Il est de ces gens qui se prétendent vos amis,
mais que vous ne voyez jamais
que lorsque vous avez besoin d’eux.
(Abel Castel, Pensées à venir)
Le raciste fonde sa haine de l’autre
sur le préjugé.
S’il le connaissait mieux,
l’autre,
il le haïrait mieux.
(Abel Castel, Pensées à venir)
L’HUMOUR
J’ai de quoi rire.
Dompteurs de mots
Faiseurs de bons mots,
immense est votre mérite :
le mot n’est pas
naturellement bon.
(Abel Castel, Pensées à venir)
Le sens interdit
Il n’y a pas de choses
avec lesquelles
on ne plaisante pas.
Seulement des gens.
« On peut rire de tout, mais pas avec tout le monde. » (P. Desproges, Tribunal des flagrants délires)
L’humour est enfant de bohème
Il n’a jamais, jamais connu de loi…
(Abel Castel, Pensées à venir)
Le rire : un réflexe.
Le sourire : une réflexion.
« Le sourire de l’âme, préférable au rire de la bouche. » (Voltaire, l’Écossaise, Préface).

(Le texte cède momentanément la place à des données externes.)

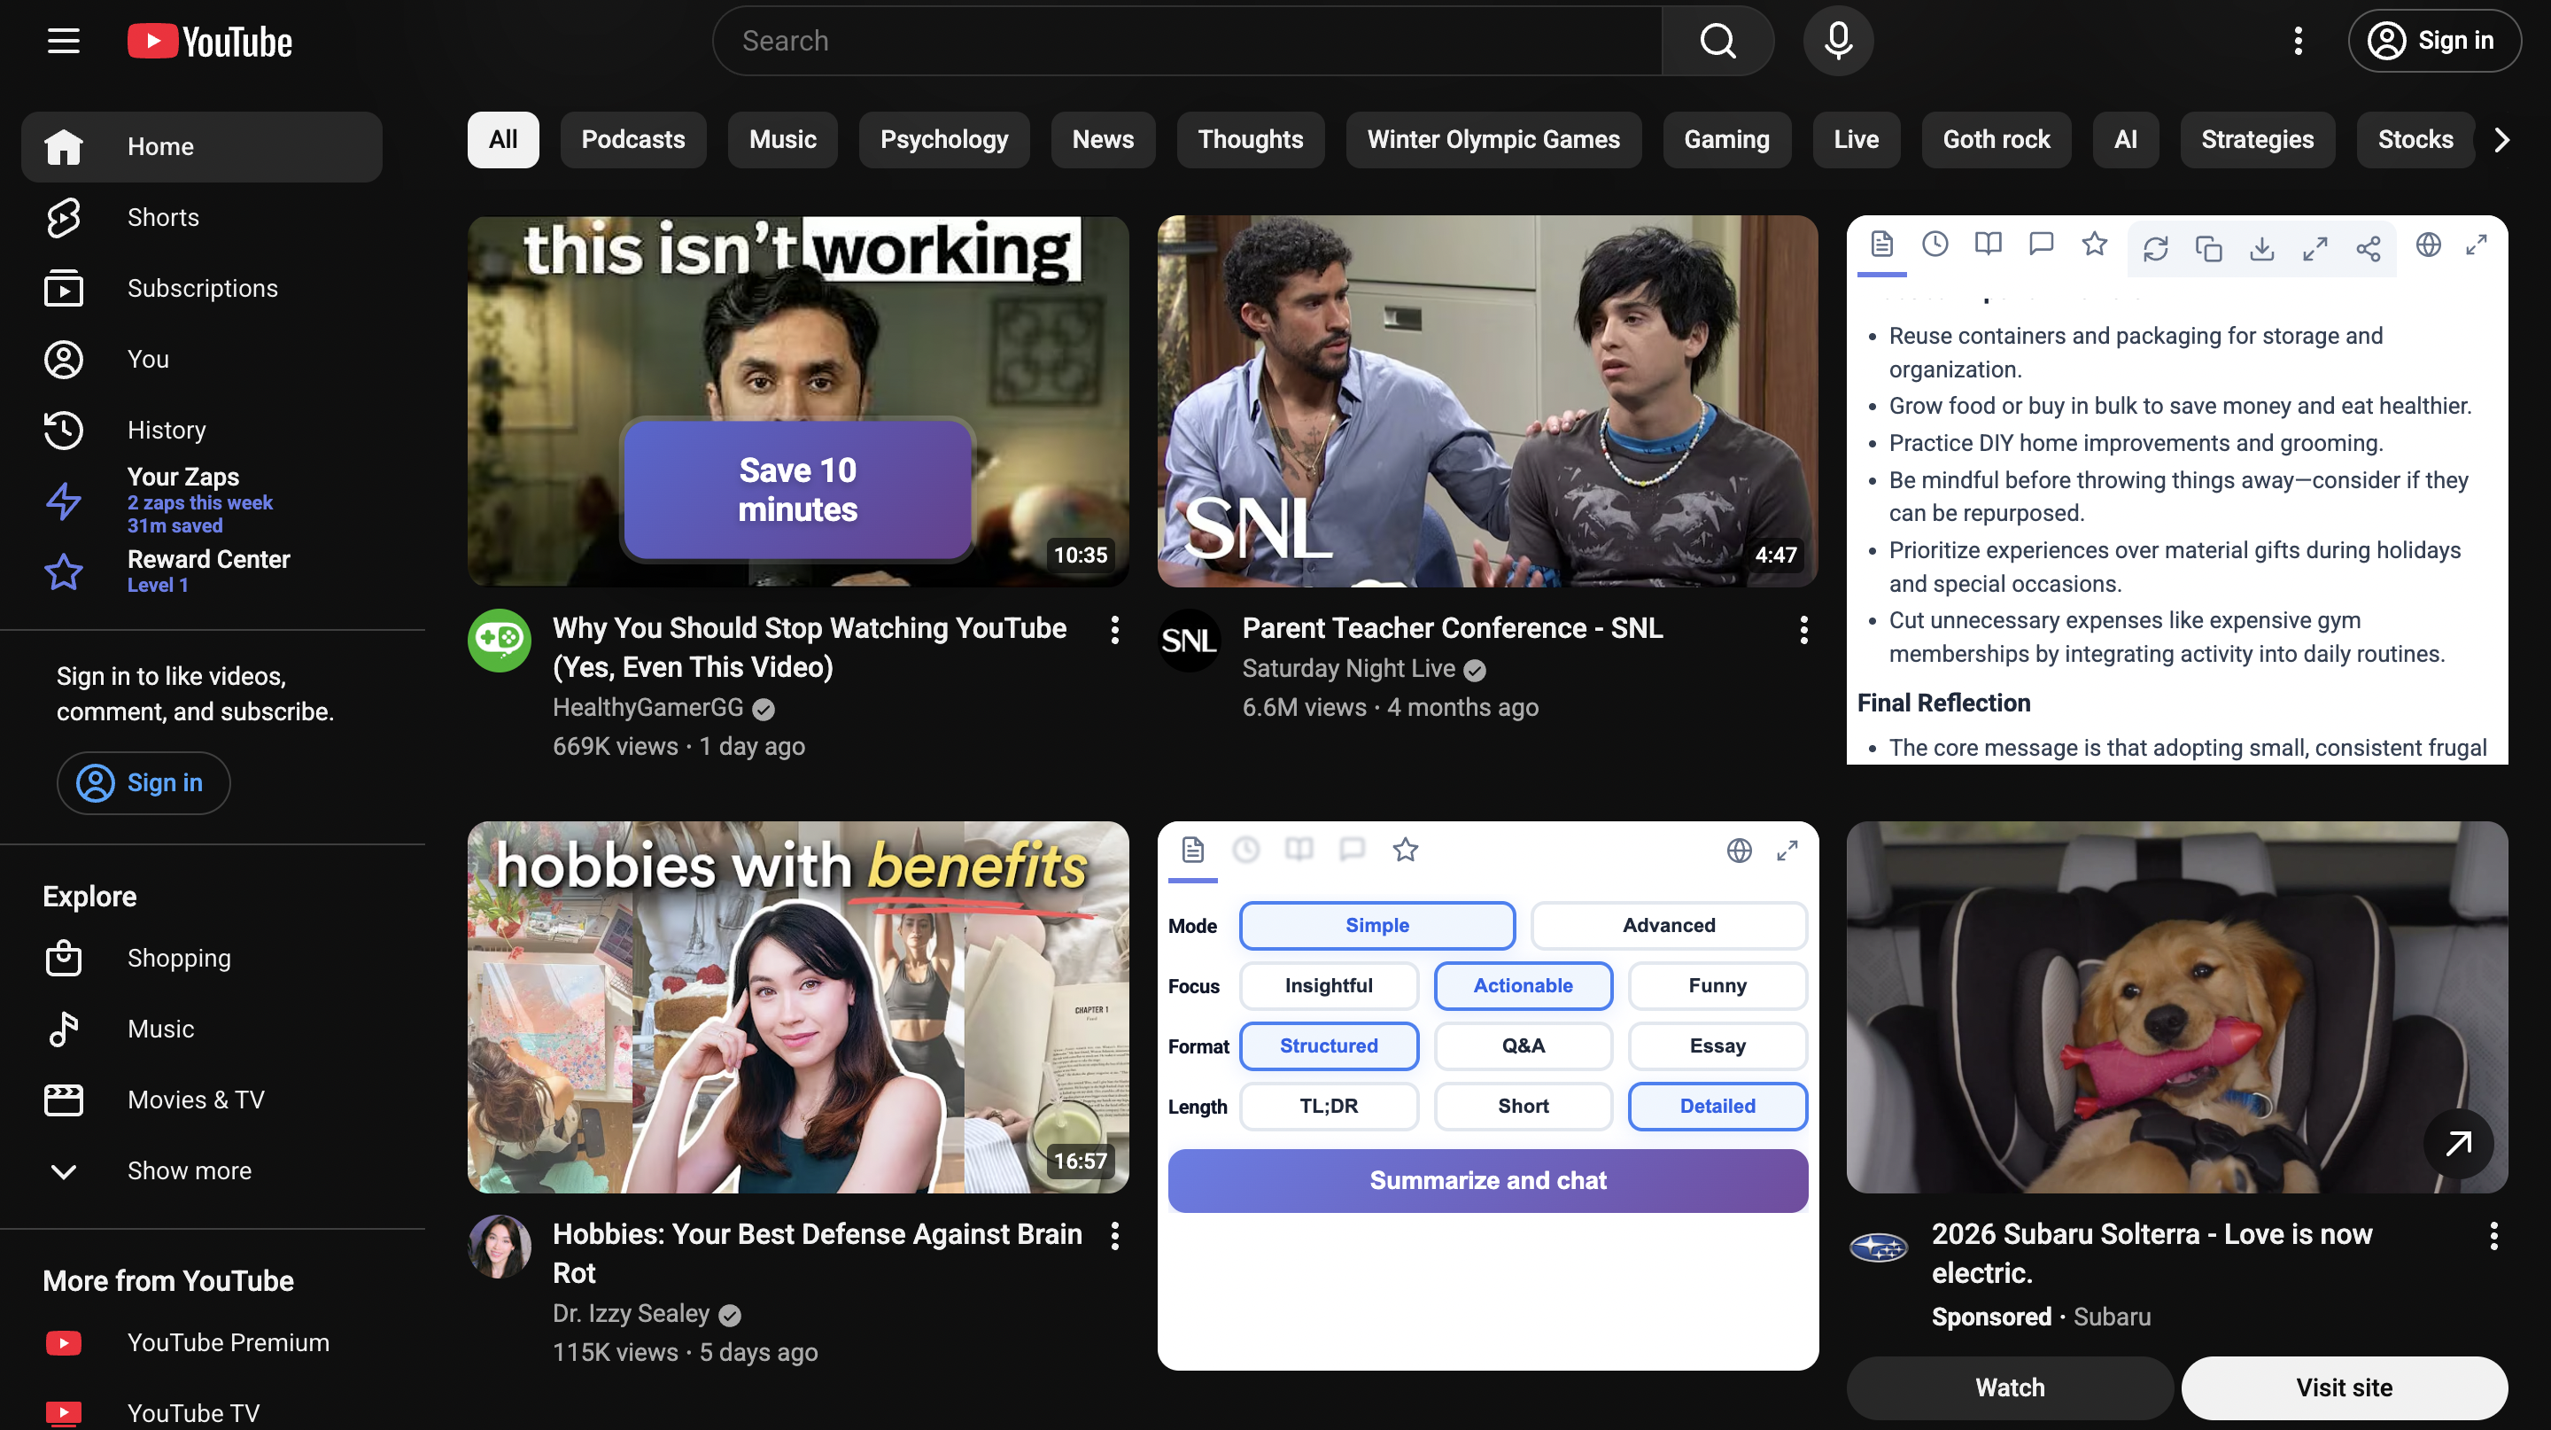Copy the video summary using copy icon
The image size is (2551, 1430).
[2208, 250]
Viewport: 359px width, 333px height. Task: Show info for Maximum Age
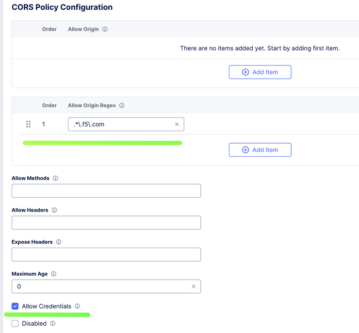(54, 274)
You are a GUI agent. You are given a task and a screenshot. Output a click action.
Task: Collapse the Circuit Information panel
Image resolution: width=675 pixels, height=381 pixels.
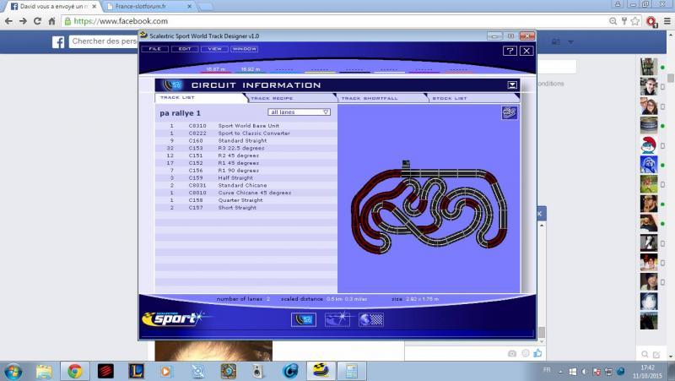[x=511, y=84]

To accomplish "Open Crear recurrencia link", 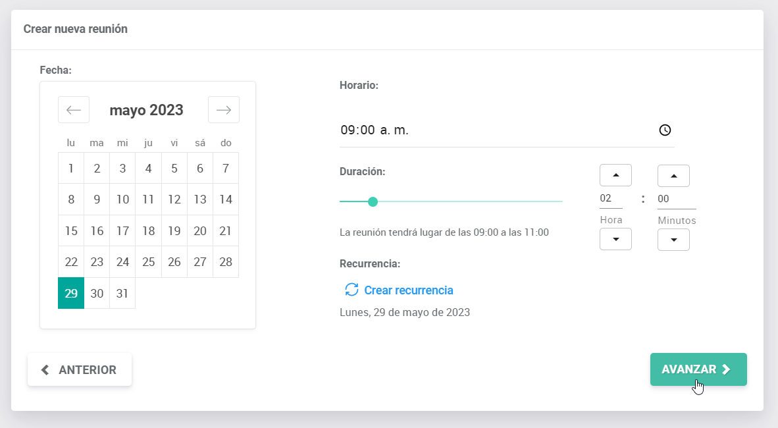I will click(x=408, y=290).
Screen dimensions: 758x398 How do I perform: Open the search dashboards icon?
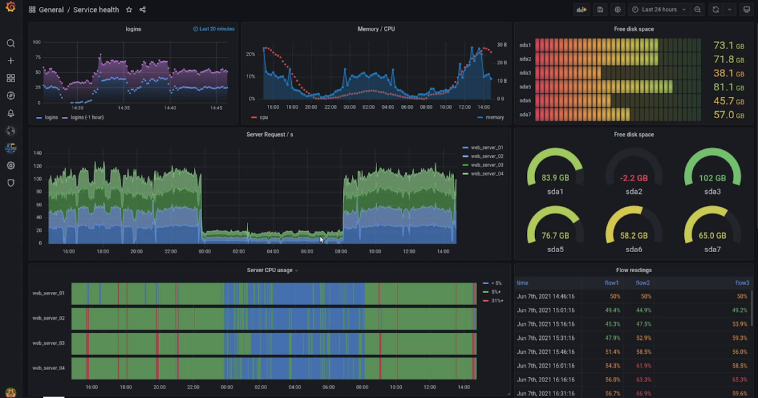11,44

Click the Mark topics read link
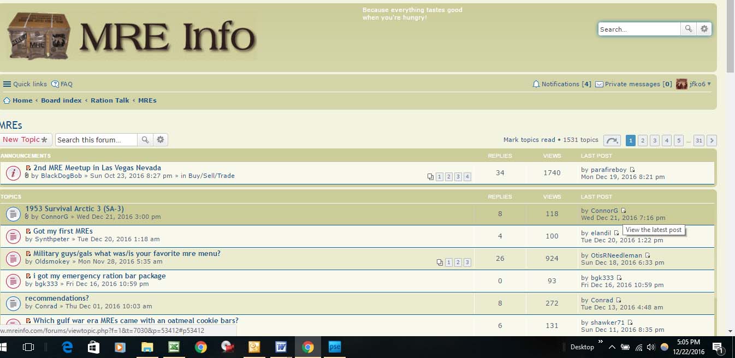tap(529, 140)
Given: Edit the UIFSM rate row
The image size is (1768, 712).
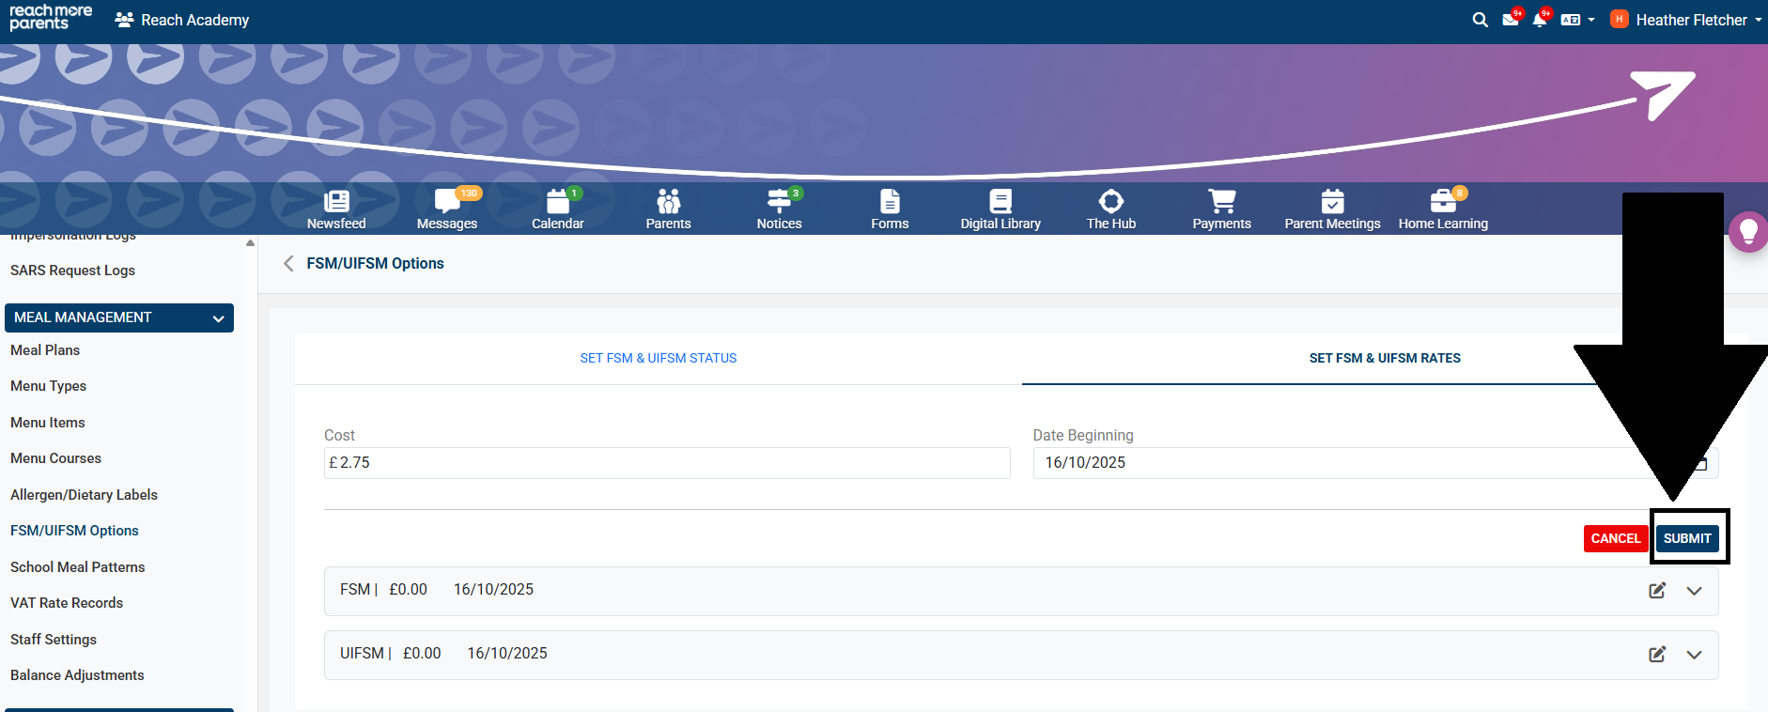Looking at the screenshot, I should (1657, 654).
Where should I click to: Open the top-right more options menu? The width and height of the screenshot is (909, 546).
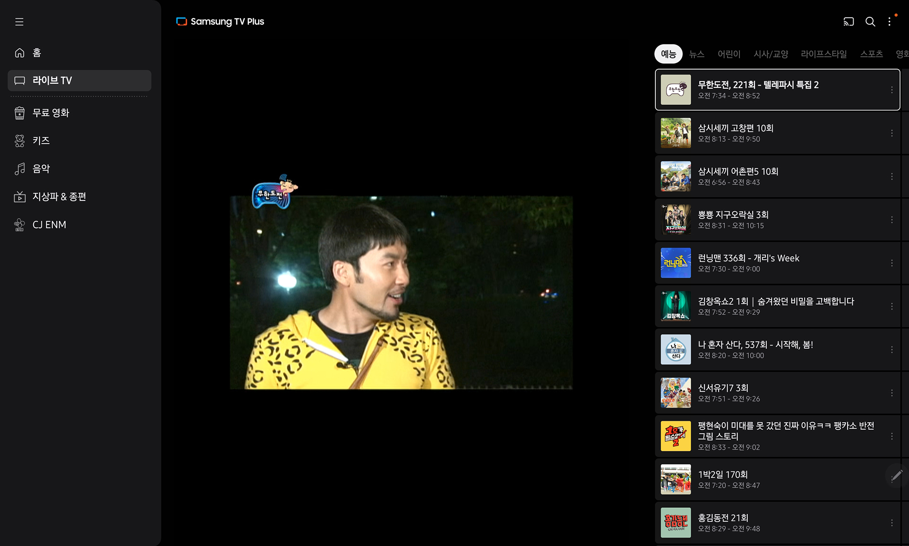tap(889, 22)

Le sourire n’est pas un sous-rire.
(Abel Castel, Pensées à venir)
Le sourire est de rigueur…
On l’aimerait mieux
d’indulgence.
L’humour,
elle ne le goûtait pas,
elle ne le sentait pas non plus,
ni ne l’entendait,
elle ne pouvait pas le voir.
Elle n’avait aucun sens
de l’humour.
« Stand-up »
Mon humour, pour vivre,
je l’aurais bien mis sur le trottoir,
je l’aurais montré à tous les passants,
je l’aurais monnayé
– comme les autres …
Mais on m’a dit :
« Ne vous donnez pas
cette peine :
vous êtes impayable ! »
Mon pauvre Humour !
Réduit en esclavage
par des marchands de plaisir,
exhibé
comme une bête de cirque,
jeté en pâture
à la foule déchaînée…
la Risée de tous !
L’humour est une chose trop sérieuse
pour être confiée à des amuseurs.
(Abel Castel, Humorosité)
Je ne suis pas d’humour
à plaisanter.
LE SAVOIR
« Un homme cultivé ressemble à une boîte à musique. Il a deux ou trois petites chansons dans le ventre. » (Alain, Propos, Gallimard)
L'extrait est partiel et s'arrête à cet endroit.